**Brief:**
Can you swap "Find the location of" for "Locate" in the entries that begin at the line containing "What are the" and stop after the line containing "What do you see at coordinates (52, 560)"? Return only those lines, with everything else unchanged.

Entries on locating words and elements
⁂
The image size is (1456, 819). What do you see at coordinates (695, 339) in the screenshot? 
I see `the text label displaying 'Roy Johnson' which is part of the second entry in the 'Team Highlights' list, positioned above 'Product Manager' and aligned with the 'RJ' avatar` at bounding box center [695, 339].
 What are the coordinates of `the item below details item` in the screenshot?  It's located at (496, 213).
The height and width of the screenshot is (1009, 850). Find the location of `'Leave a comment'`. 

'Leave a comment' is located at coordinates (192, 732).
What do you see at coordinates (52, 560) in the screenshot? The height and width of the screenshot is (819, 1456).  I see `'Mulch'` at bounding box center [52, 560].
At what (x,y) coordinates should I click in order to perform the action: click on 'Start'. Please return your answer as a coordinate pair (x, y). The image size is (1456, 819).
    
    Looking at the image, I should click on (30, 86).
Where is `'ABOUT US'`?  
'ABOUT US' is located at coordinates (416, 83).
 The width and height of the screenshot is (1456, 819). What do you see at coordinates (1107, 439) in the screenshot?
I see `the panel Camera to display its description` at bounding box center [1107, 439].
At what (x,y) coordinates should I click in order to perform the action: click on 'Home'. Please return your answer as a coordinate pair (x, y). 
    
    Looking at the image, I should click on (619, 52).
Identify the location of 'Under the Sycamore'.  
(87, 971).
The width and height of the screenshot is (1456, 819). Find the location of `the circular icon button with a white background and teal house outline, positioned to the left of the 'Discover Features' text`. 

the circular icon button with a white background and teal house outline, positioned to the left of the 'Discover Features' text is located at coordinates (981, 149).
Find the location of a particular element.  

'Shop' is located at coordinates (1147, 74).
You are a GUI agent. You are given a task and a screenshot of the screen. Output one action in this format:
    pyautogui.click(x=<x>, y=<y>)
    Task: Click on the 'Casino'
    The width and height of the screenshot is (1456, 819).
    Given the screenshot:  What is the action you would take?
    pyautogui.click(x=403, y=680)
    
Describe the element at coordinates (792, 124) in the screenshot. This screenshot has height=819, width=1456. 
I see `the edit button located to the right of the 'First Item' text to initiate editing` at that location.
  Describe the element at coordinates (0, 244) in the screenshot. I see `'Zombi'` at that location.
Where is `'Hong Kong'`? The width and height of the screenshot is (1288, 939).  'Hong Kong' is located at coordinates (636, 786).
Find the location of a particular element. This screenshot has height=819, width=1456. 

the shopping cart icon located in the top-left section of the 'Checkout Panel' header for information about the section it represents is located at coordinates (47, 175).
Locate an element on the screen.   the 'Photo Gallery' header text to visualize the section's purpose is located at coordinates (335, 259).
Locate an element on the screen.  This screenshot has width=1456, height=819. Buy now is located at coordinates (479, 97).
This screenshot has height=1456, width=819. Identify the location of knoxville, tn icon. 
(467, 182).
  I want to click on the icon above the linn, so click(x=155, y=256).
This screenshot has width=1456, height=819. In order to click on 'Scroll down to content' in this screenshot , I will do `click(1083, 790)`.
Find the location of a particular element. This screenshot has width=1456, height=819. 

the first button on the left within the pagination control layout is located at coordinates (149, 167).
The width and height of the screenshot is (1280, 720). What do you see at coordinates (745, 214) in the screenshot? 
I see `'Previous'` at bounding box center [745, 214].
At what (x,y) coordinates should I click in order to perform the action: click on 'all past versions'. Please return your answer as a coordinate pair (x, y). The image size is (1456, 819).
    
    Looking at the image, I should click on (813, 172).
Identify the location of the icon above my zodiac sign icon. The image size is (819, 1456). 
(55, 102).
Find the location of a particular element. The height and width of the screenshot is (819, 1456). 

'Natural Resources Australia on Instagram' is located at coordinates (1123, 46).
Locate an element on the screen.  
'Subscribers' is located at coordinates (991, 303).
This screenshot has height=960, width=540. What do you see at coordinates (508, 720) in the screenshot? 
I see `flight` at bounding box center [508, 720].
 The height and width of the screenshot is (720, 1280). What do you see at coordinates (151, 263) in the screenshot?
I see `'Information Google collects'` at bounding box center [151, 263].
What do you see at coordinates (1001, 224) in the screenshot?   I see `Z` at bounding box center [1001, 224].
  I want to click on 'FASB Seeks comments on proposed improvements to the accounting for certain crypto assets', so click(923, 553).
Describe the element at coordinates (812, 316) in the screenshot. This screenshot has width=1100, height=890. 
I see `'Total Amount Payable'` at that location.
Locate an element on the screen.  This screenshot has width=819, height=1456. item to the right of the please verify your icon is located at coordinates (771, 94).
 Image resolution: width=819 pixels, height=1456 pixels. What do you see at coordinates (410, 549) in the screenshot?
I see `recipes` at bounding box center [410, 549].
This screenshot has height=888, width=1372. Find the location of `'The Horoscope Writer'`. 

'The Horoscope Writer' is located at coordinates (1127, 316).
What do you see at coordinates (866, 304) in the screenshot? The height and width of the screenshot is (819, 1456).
⁂
**Full response:**
 What are the coordinates of `the item below details item` in the screenshot?  It's located at (496, 213).
The height and width of the screenshot is (1009, 850). Locate `'Leave a comment'`. 

'Leave a comment' is located at coordinates (192, 732).
What do you see at coordinates (52, 560) in the screenshot? The height and width of the screenshot is (819, 1456).  I see `'Mulch'` at bounding box center [52, 560].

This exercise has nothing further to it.